ASSIGNMENT
Pictures stay out; everything else in the records below is copied exactly.

DATA FOR THE TASK
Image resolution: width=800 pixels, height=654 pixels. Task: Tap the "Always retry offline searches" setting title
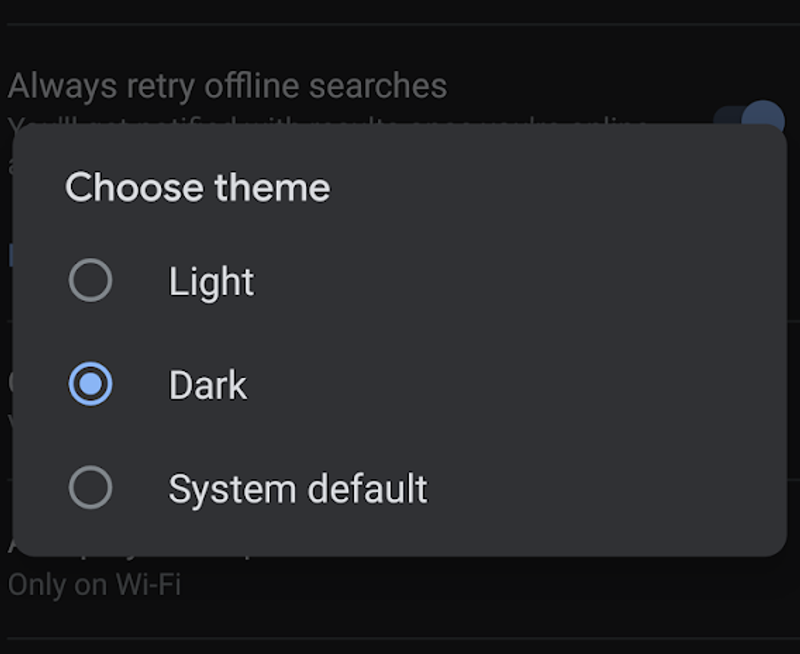click(227, 86)
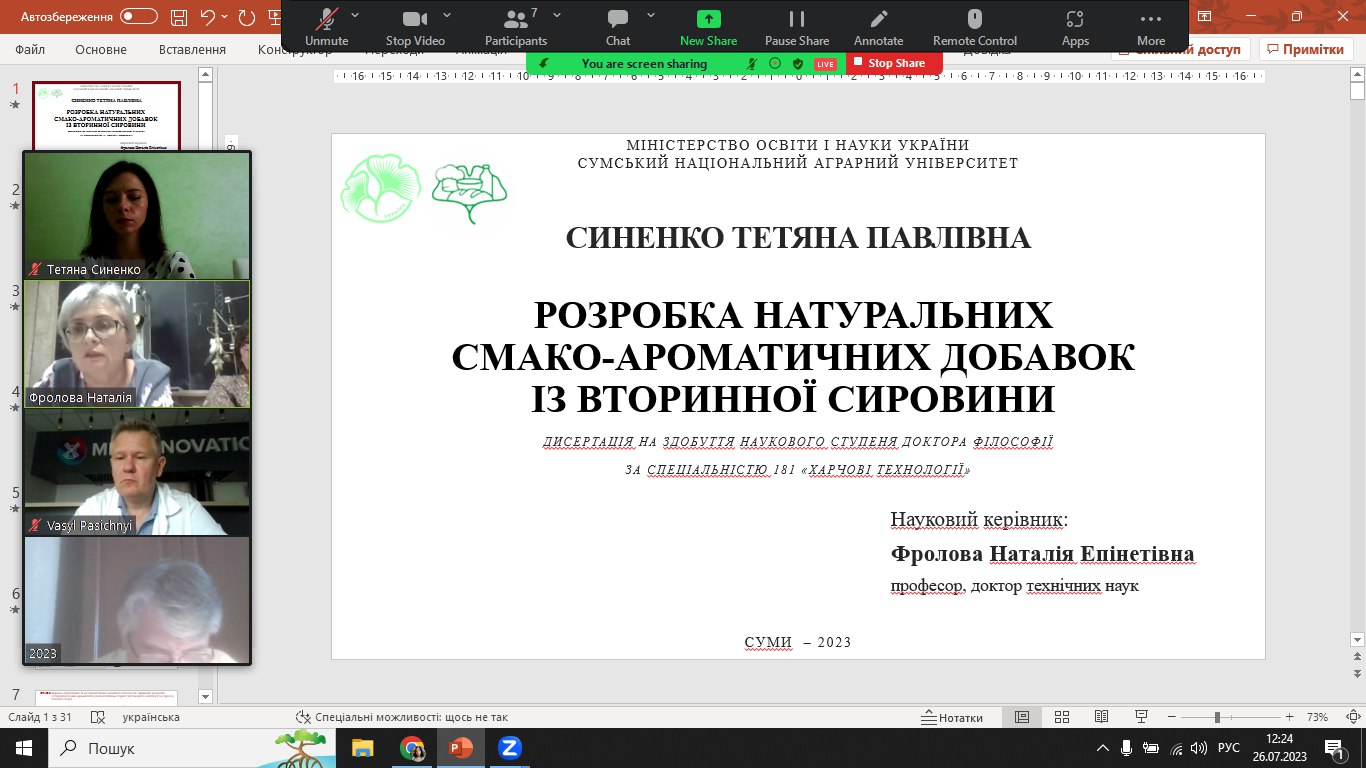The image size is (1366, 768).
Task: Open the Zoom Apps icon
Action: tap(1075, 20)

RESPONSE AREA
Image resolution: width=800 pixels, height=654 pixels. Task: Tap the "Always retry offline searches" setting title
click(227, 86)
The image size is (1366, 768).
Task: Open the Zoom Apps icon
Action: tap(1075, 20)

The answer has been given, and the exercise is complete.